To the dismay of retailers everywhere, Amazon recently took a step deeper into the world of digital advertising. As indicated in iProspect’s Q4 Paid Search Trends report, Amazon has returned to Google Product Listing Ads (PLAs) for the first time since the platform transitioned from organic to paid search results in 2012. The online retail giant is already the top paid search advertiser in the world with a 35% share of the top 50,000 retail keywords. However, with PLA performance on the rise, it’s no longer enough for them to rely solely on text ads to drive revenue.
Our auction data insights across iProspect retail clients show that Amazon has a strong presence in most Google Shopping categories, including everything from apparel to home and garden.
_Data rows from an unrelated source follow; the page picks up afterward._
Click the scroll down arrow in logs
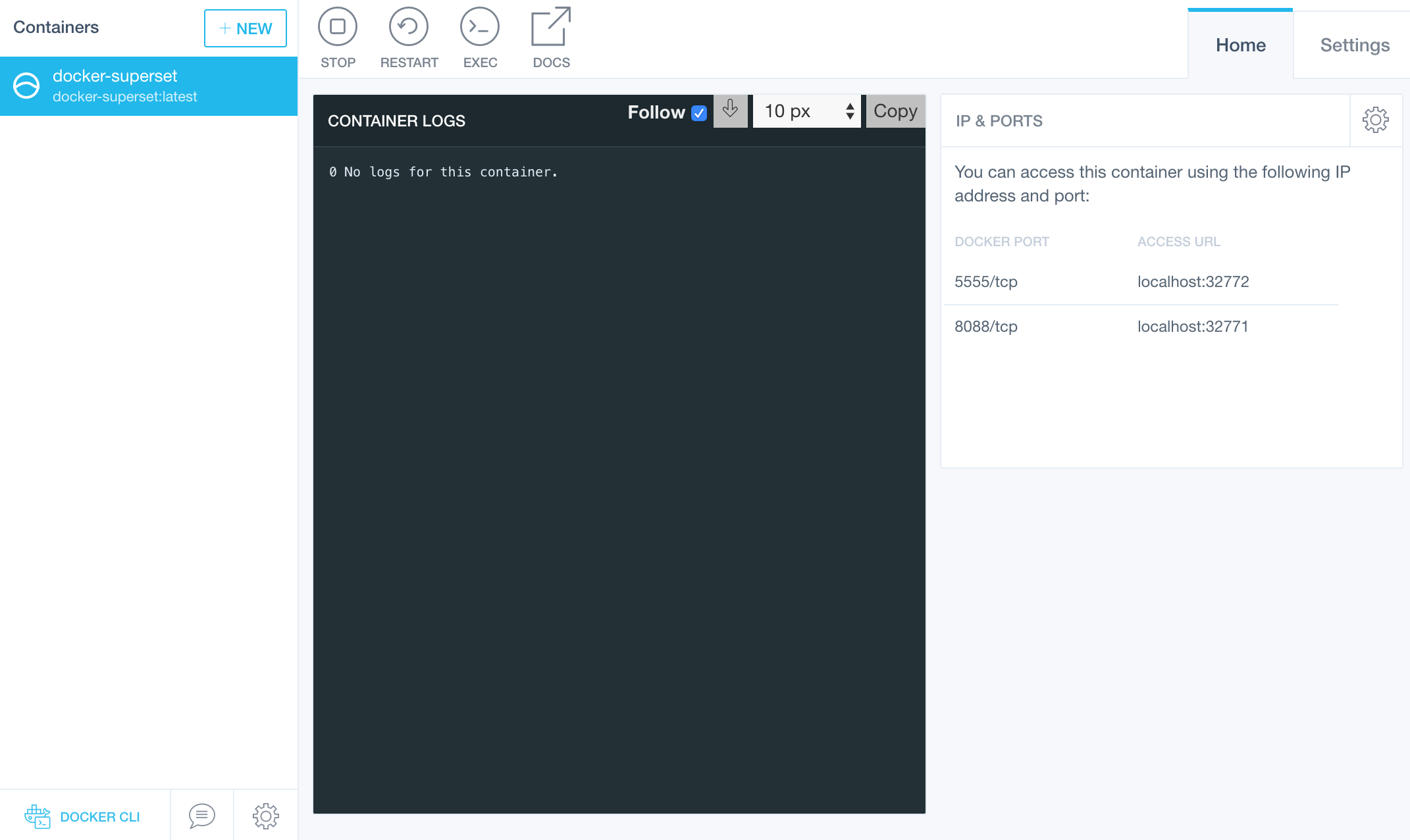This screenshot has height=840, width=1410. (x=730, y=111)
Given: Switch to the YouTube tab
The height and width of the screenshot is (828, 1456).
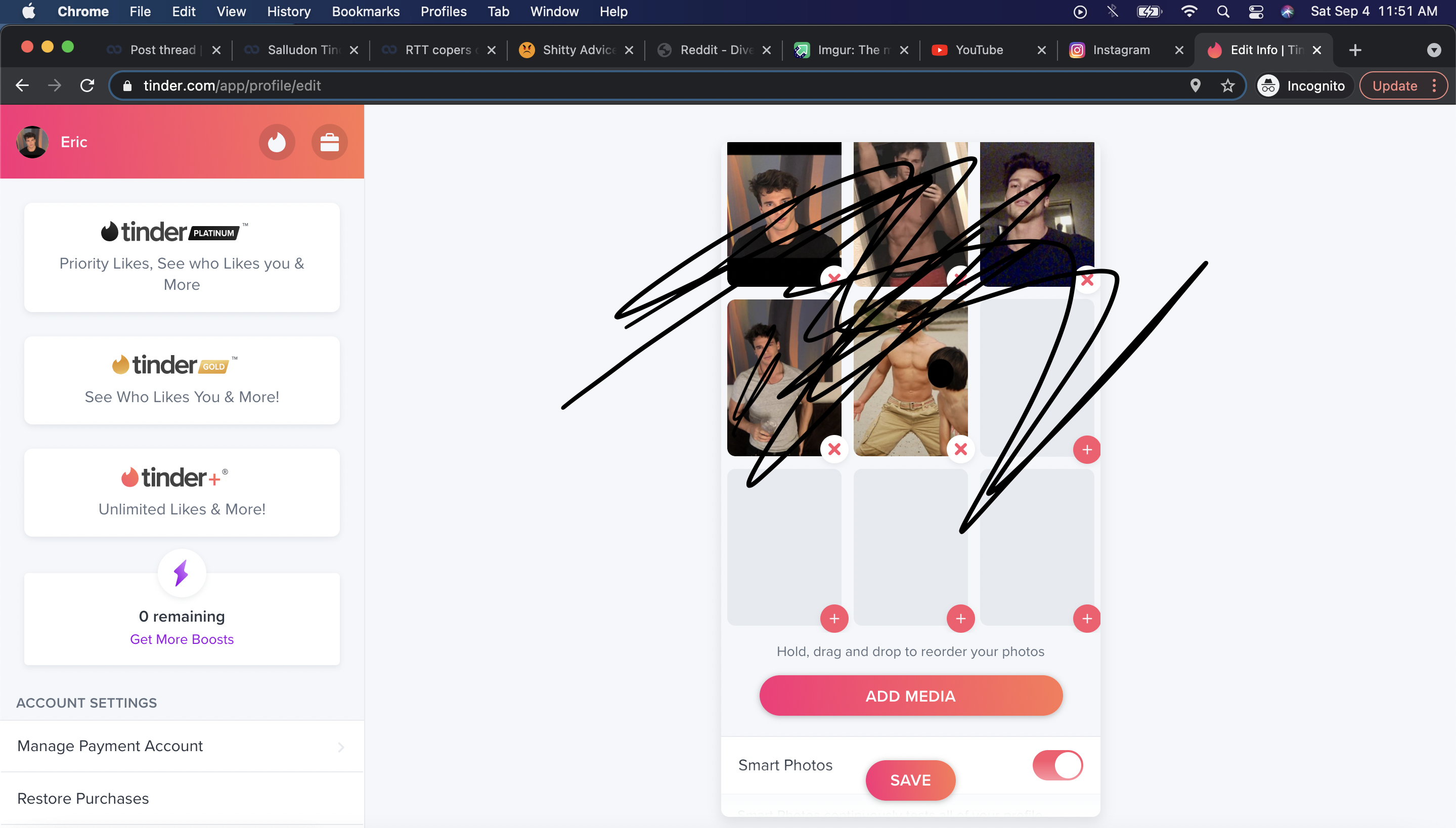Looking at the screenshot, I should [979, 50].
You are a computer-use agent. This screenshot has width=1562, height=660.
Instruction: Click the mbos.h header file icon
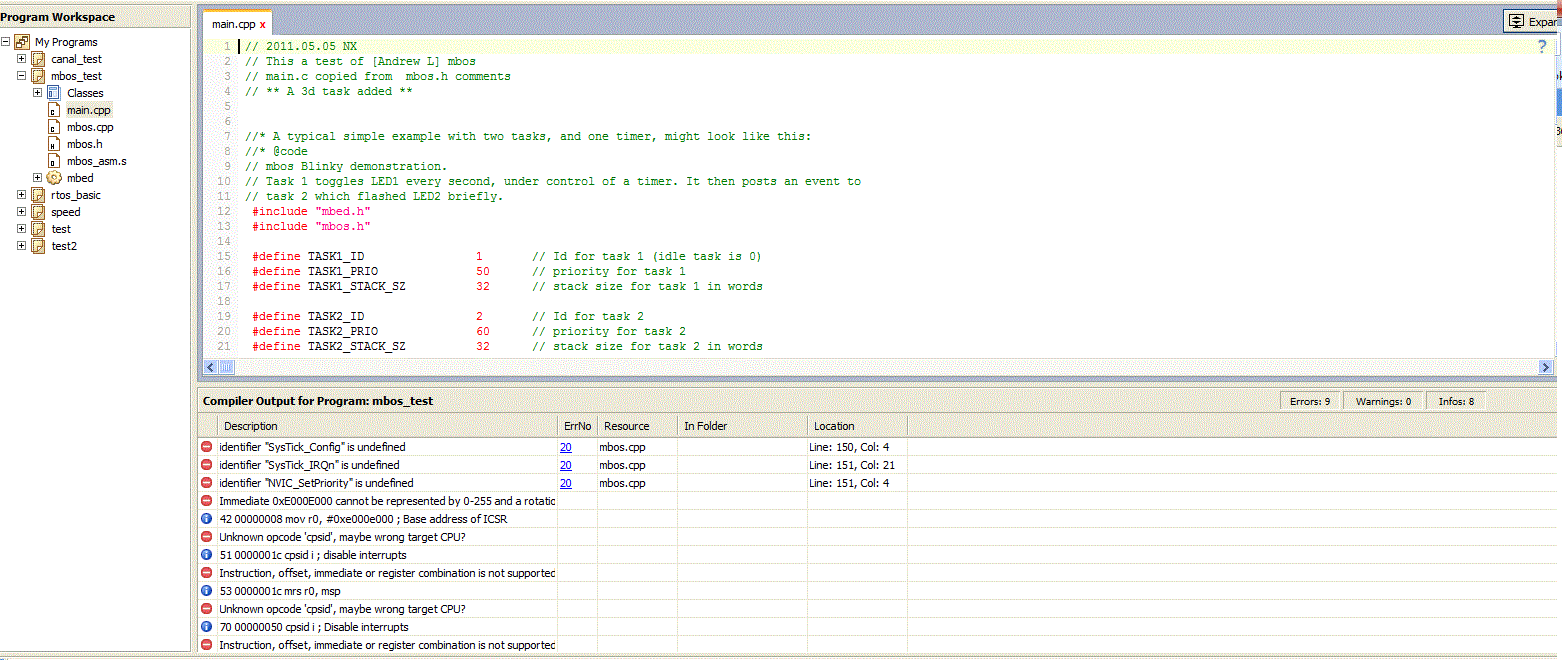(54, 144)
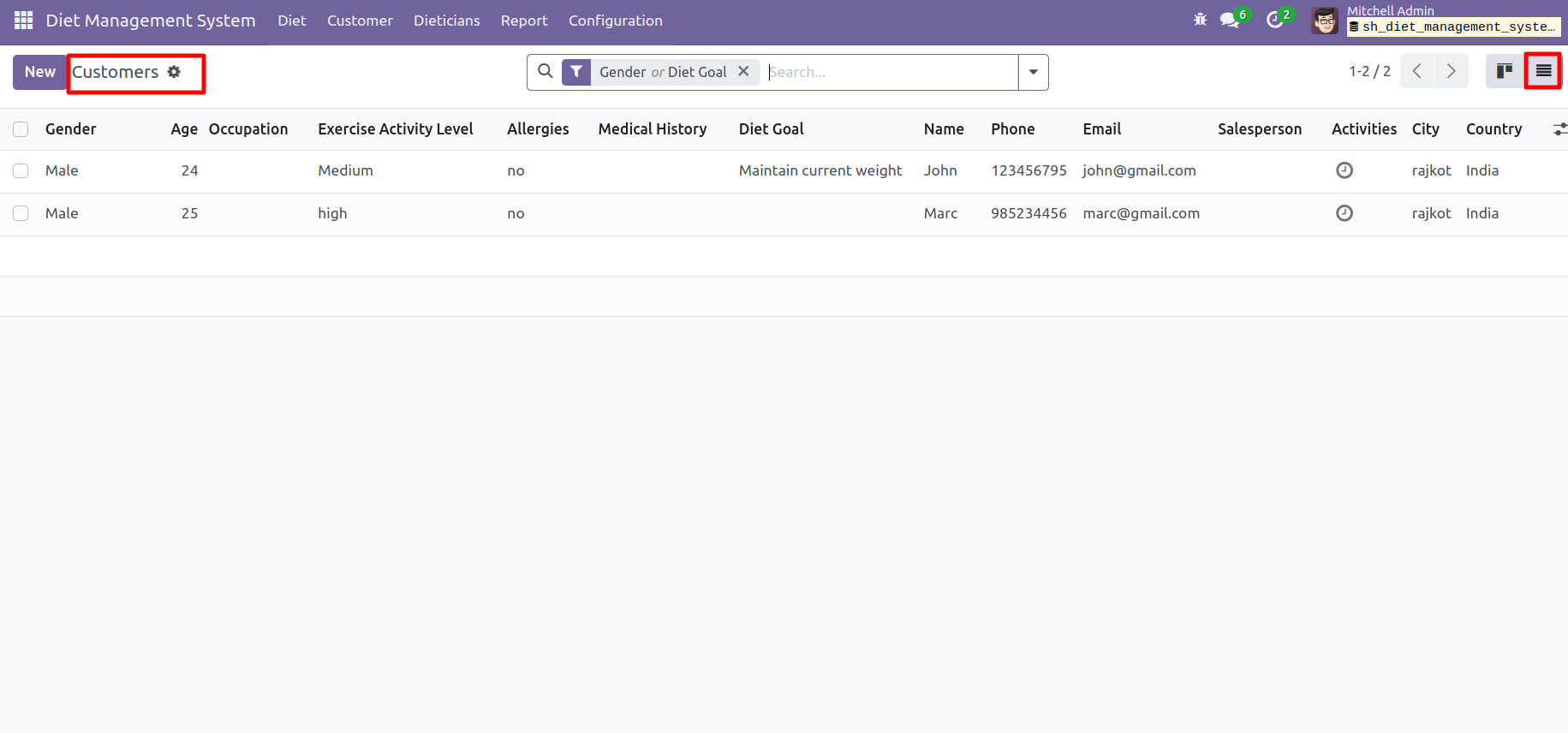Remove the Gender or Diet Goal filter
1568x733 pixels.
[743, 72]
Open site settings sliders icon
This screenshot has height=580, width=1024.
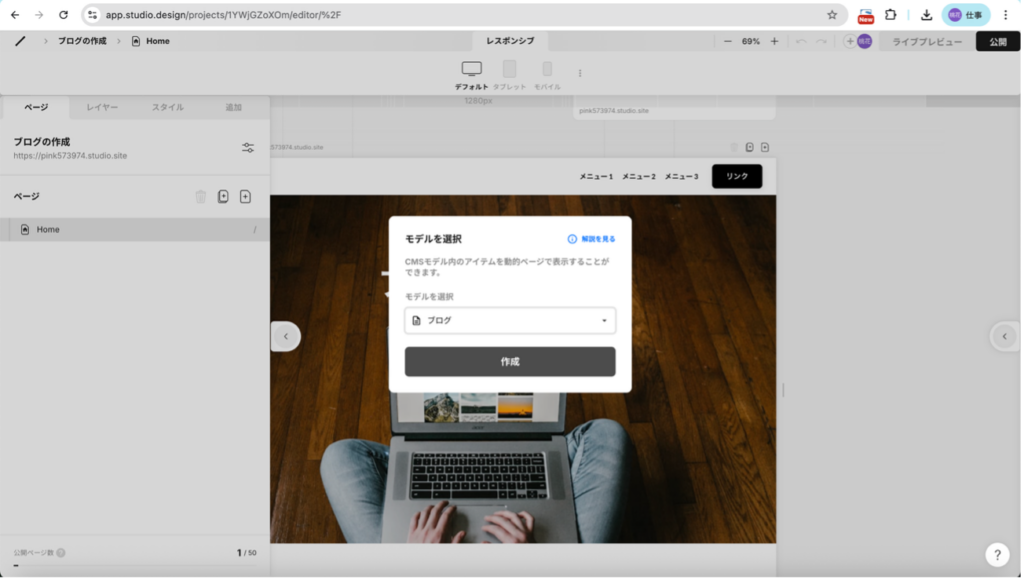248,148
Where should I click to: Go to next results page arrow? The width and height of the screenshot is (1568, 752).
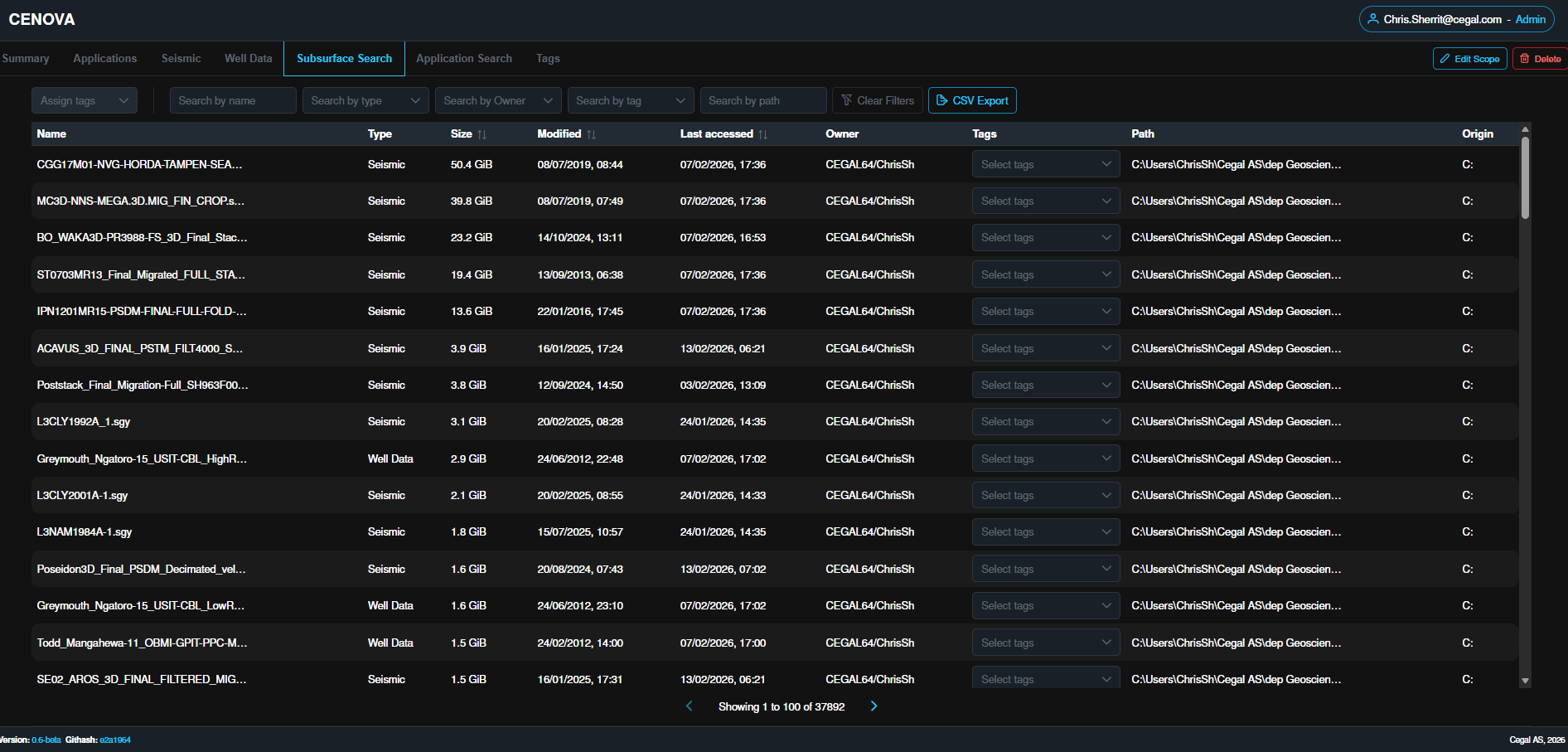coord(874,706)
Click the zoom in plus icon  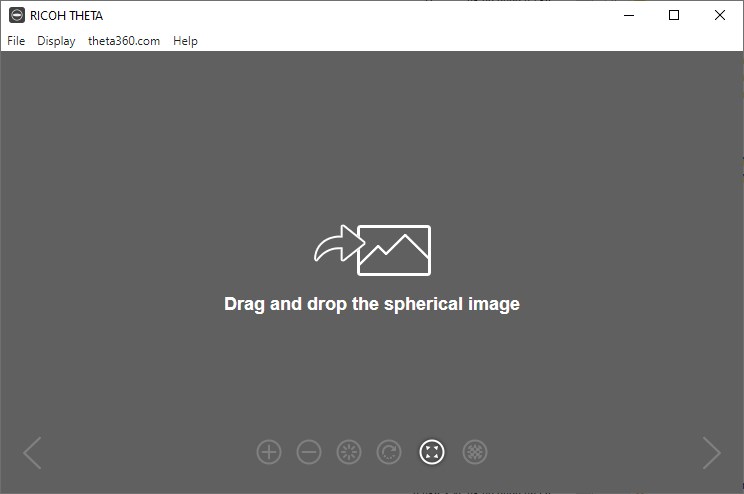point(269,452)

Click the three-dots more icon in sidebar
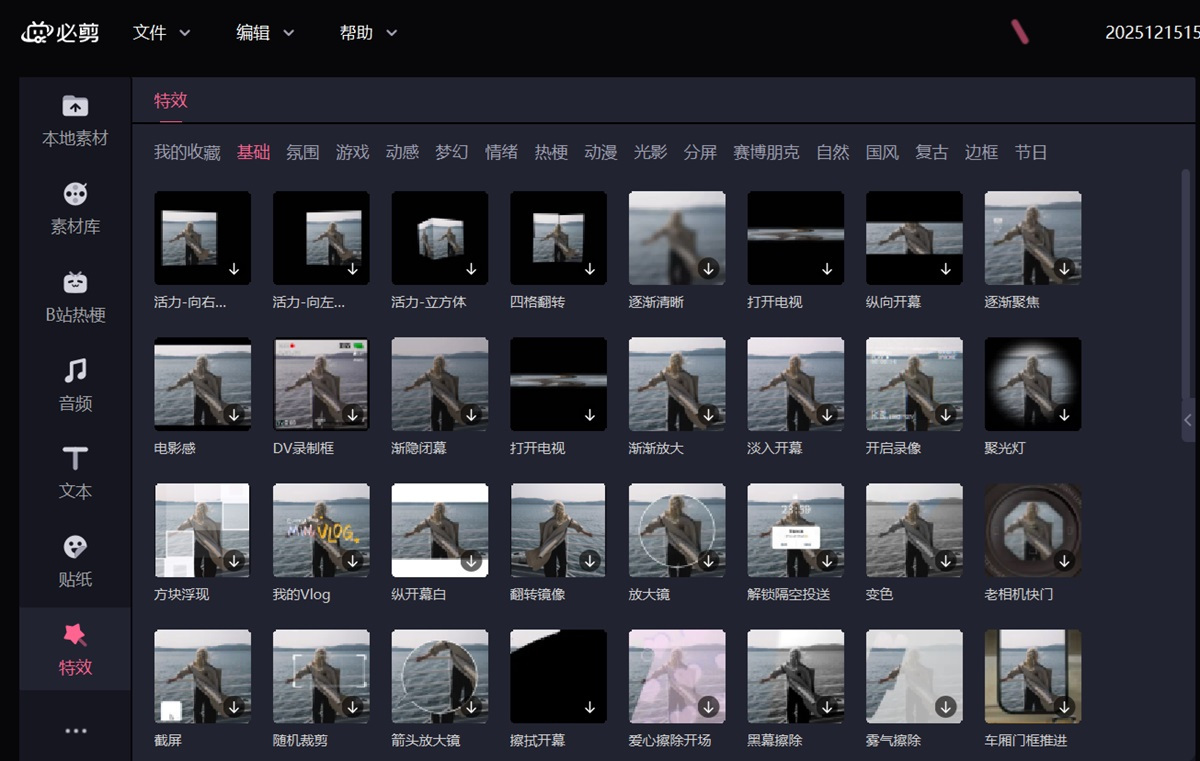coord(75,731)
Anecdotal search query research indicates that – for now – Amazon seems to be focused on advertising lower margin products and items that are easier to ship, such as a kitchen mixer.
Concerns among Amazon’s retail competitors are ubiquitous and valid. To pretend this isn’t a matter for concern would be insensitive and ill advised. However, the situation might not be as dismal as it seems. There are strategies that retailers can implement proactively to lessen the blow, and there are also simple facts that should keep you from stressing out too much about going toe-to-toe with one of the world’s biggest household names.
1. What will happen to my impressions shares and CPC? Whenever an enormous player like Amazon enters the market, it’s safe to assume that you’ll have to pay more if you want to maintain the same – or earn better – visibility. Across all of iProspect’s holiday performance data (which covers Amazon’s first appearance on PLA), we observed a 13% year-over-year (YoY) rise in CPCs and a consequent 4% YoY decrease in clicks. In addition, our big-box retail client has already taken a significant hit in impression share: a 16% YoY decrease since Amazon entered the PLA auction with the biggest declines in the home and garden and hardware categories – 62% and 37% YoY decreases respectively. Of course, it’s difficult to attribute these stats entirely to having Amazon as a direct competitor; but, given the timing, it’s hard to deny that the retail giant’s entry into the auction isn’t an important factor.
2. Can my brand compete with Amazon’s inventory and customer loyalty? Even though Amazon does have a huge catalog, the customer loyalty built via their incentive programs should be your biggest concern. Nearly half of American households are Amazon Prime members, a figure that has increased 35% since last year. Of these Prime members, 73% report that they are now shopping at Amazon more than they did when they first signed up for Prime. Google PLA currently doesn’t offer any program even remotely like Amazon Prime, providing little incentive for existing Prime customers to click on another retailer’s ad within PLA search results if an Amazon ad is present.
3. How aggressive will Amazon be on PLA? As previously mentioned, Amazon is already the top paid search advertiser in the world. The question now is whether they have plans to conquer PLA in the same way? Their strategy depends on which KPIs and business goals they’re looking to target, both of which are unclear at this time.
1. Google PLA is still Amazon’s competition. Amazon once vowed that no matter how much they could make on PLA, they would never take the bait for fear of giving their top adversary too much of their hard earned money. Though they obviously didn’t keep that promise, it still wouldn’t be their wisest strategy to put too much of their inventory – and, more importantly, budgets – into PLA. The more products that appear on the platform (where customers can easily and instantly compare Amazon prices to those of competing retailers), the less incentive consumers have to go straight to Amazon’s site. Not to mention, Amazon would be paying for traffic they might have had for free anyway, given the loyalty seen amongst Prime members and the fact that 44% of all product searches begin on Amazon.
2. Amazon’s exclusively online platform can’t establish a presence on LIA. Big-box retailers still rely heavily on the success of their brick-and-mortar stores, which is where LIA (Local Inventory Ads) can be a huge asset in the battle against Amazon PLA. While this ad type might not reap the instant gratification that PLA does, it can still be an effective tool for bringing customers to the store. Advertisers can rest easy knowing that Amazon will not be able to infiltrate this space.
3. PLA offers retailers an opportunity to capitalize on any pricing advantage. Though it’s not the easiest or most practical option to lower your prices, you can still work with existing PLA features to make your prices appear as competitive as possible. The sales price column is entirely optional, but including it in your data feed can help your product stand out as the better deal for shoppers.
So, even though the effects of Amazon entering the PLA auction have proven to be both very real and the driver of some rapid changes in the market, taking the time to optimize your data feeds, shopping campaigns, and presence on spheres not made available to Amazon has a strong potential to help your brand function at similar – or even better – PLA performance levels than it did before.